[Task requirements]
a) In the article on Greece's asylum system, how many people were the camps on the five Aegean islands built to hold?
b) Reproduce a portion of the article on Greece's asylum system, beginning at the words "The report also" and stopping after the words "decisions, the report said.".

[Supplied text]
New Report: Greece Has an ‘Inhumane’ Asylum System

Image by Radek Homola
Abandoned refugee camp with "No border, no nation" graffiti. Photo by Radek Homola on Unsplash

Oxfam and the Greek Council for Refugees say new asylum laws put vulnerable refugees in great danger on Greek islands.

Level: Intermediate/Advanced

Originally published on 02 July 2020

 

A new report has claimed that Greece is putting vulnerable refugees in great danger by tightening asylum laws and making it harder for them to seek asylum.

Oxfam and the Greek Council for Refugees (both NGOs) said in a report that the new rules – in effect since January 1 and amended in May – meant that even the most vulnerable refugees had to stay in the refugee camps on the Greek islands.

The report also said there has been an increase in sexual violence in the past few months.

More than 33,000 asylum seekers live in filthy camps on five islands in the Aegean Sea, which were built for 5,400 people. There is an additional 70,000 migrants on the Greek mainland.

“This situation is made worse by the inhumane living conditions in Greece’s refugee camps where people are now at risk of a terrible health crisis”, the report said.

The EU is ‘complicit

With the support of the European Union, Greece has made it easier to reject asylum applications for small mistakes, like not attending an asylum interview. Greece has also introduced more barriers for individuals who want to fight against these decisions, the report said.

The government has also reduced migrants’ access to health services.

“The new Greek asylum system is designed to deport people and not offer them safety”, the two NGOs said.

“This means that people who have fled violence and persecution cannot access a fair asylum process, and even families with children are regularly detained in inhumane conditions”.

Evelien van Roemburg, director of Oxfam’s migration campaign in Europe, also said the EU was “complicit” in the new policy.

“Greece's new law is a blatant attack on Europe’s humanitarian commitment to protect people fleeing conflict and persecution”, she said.

“The European Union is complicit in this abuse, because for years it has been using Greece as a test ground for new migration policies”.

Adapted from Al Jazeera

New vocabulary:

  • refugee/s – a person/people who have escaped from their own country for political, religious, or economic reasons or because of a war

  • asylum laws – the laws relating to a person's right to stay in a country because they face danger in their country of origin

  • vulnerable – in need of protection, in danger

  • seek asylum – be in need of protection/asylum from another country/be in need of asylum from another country

  • refugee camps – a place where people who have escaped their own country can live, for a limited time (the living conditions are often very bad)

[Supplied material]

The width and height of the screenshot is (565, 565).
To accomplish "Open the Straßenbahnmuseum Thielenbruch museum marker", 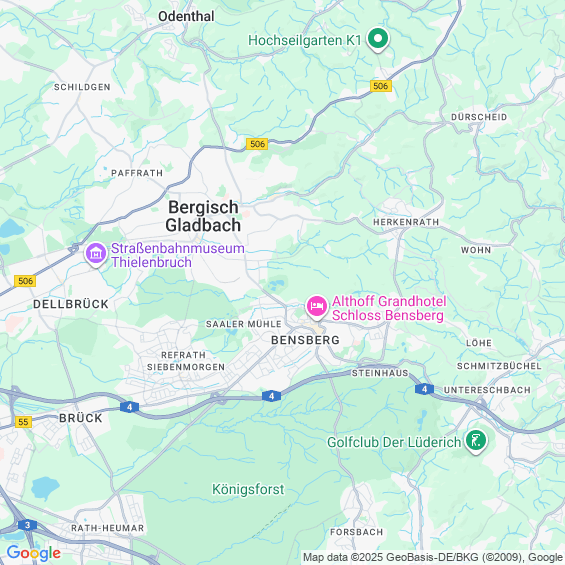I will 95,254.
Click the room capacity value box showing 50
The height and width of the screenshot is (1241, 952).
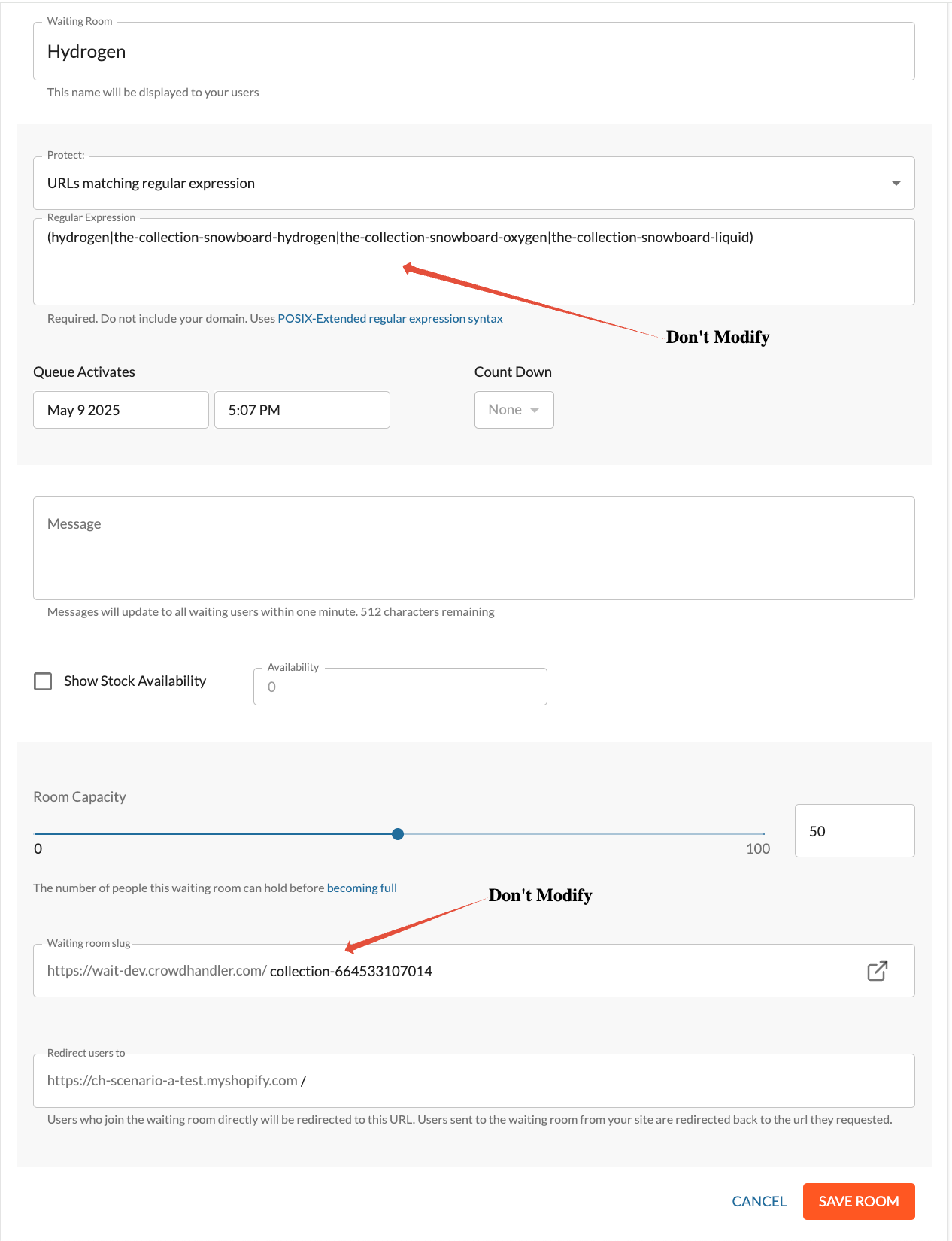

[Task answers]
a) 5,400 people.

b)
The report also said there has been an increase in sexual violence in the past few months.

More than 33,000 asylum seekers live in filthy camps on five islands in the Aegean Sea, which were built for 5,400 people. There is an additional 70,000 migrants on the Greek mainland.

“This situation is made worse by the inhumane living conditions in Greece’s refugee camps where people are now at risk of a terrible health crisis”, the report said.

The EU is ‘complicit

With the support of the European Union, Greece has made it easier to reject asylum applications for small mistakes, like not attending an asylum interview. Greece has also introduced more barriers for individuals who want to fight against these decisions, the report said.